Pages

Thursday, April 25, 2013

Ursula Lindsey on the Various Arabics

We've had frequent discussions on this blog about the diglossia problem: the divergence between the Classical and Colloquial Arabics, and the concern that Modern Standard Arabic is dying or endangered.  Ursula Lindsey at The Arabist points to a piece she's published at Al-Fanar, a site devoted to Arabic educational issues. It's a good piece, more solid and less sensational than some of the wrting on the subject, and it deserves your attention:"The Arab World's Tangled Linguistic Landscape."

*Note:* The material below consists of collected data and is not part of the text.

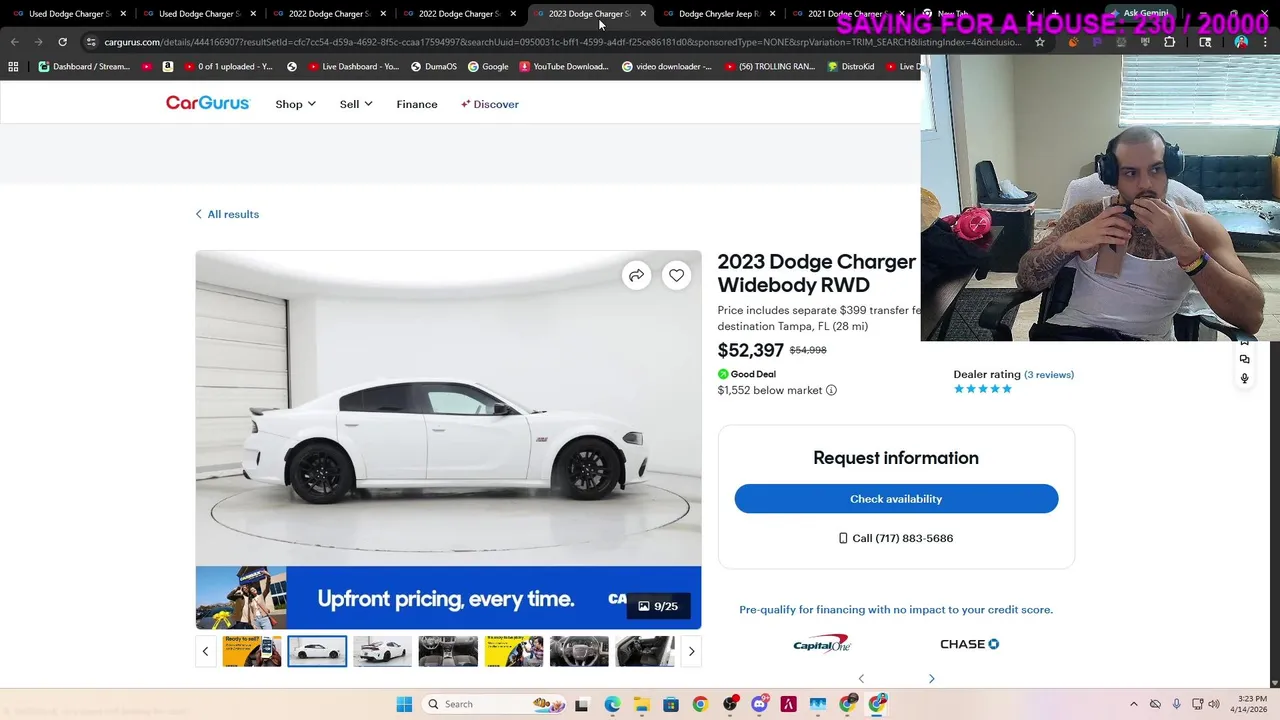
Task: Go to previous thumbnail set arrow
Action: click(x=205, y=651)
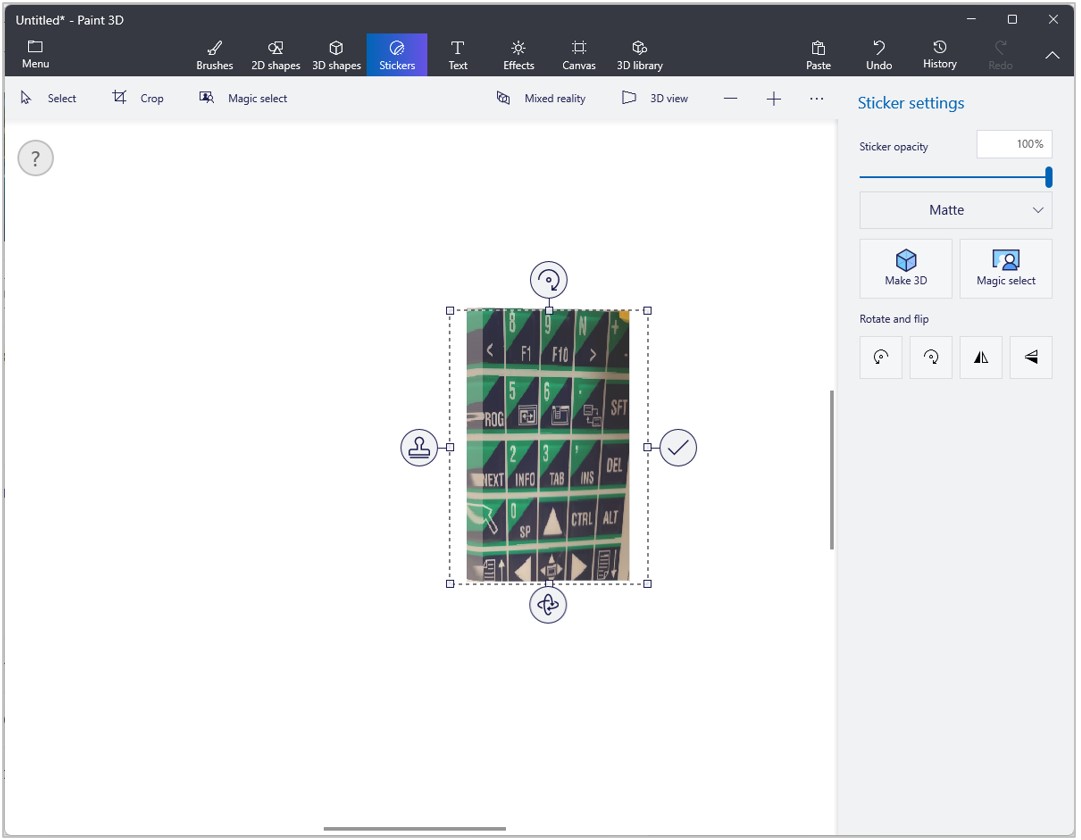
Task: Rotate the sticker counterclockwise
Action: point(880,357)
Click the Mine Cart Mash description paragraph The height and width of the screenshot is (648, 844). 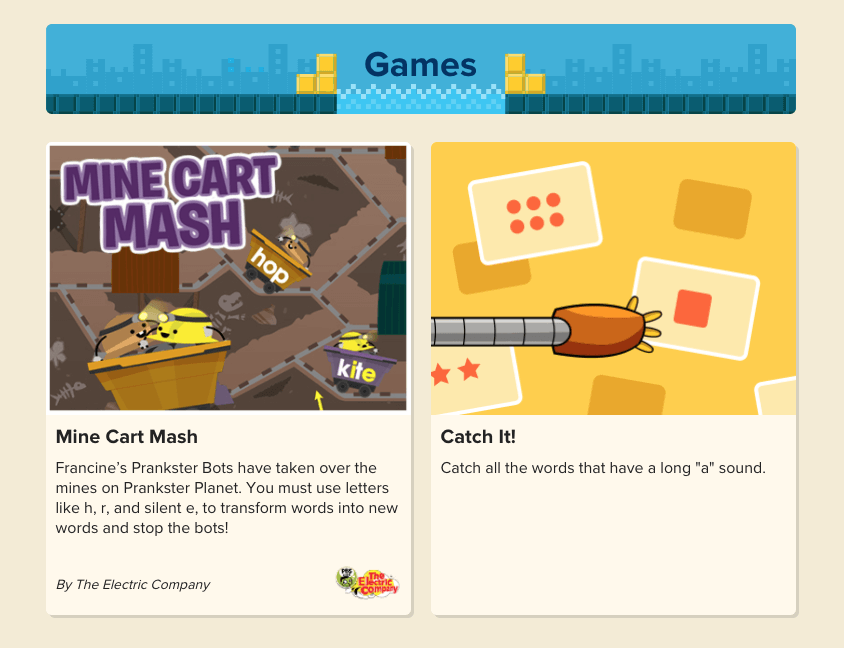point(227,498)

In her link at The Arabist,  she also notes something we've commented on as well in  the past:
During the uprising against Hosni Mubarak, there were two slogans: الشعب يريد اسقاط النظام ("The People Want the Fall of the Regime") was in Fosha, or classical Arabic and -- as that language does -- it traveled across borders, from one Arab country to the other. But in Egypt there was also another slog: ارحل يعني امشي ("'Depart' means get out!") which "translated" the Fosha word for "leave" into the Aameya one. The revolution spread alongside a classical slogan, but they also saw an eruption of colloquial Arabic, indispensible to satire and subversion, to "telling it how it is," into the stultified public discourse, and I think that will remain the case (look at Bassem Youssef, look at mahraganaat music).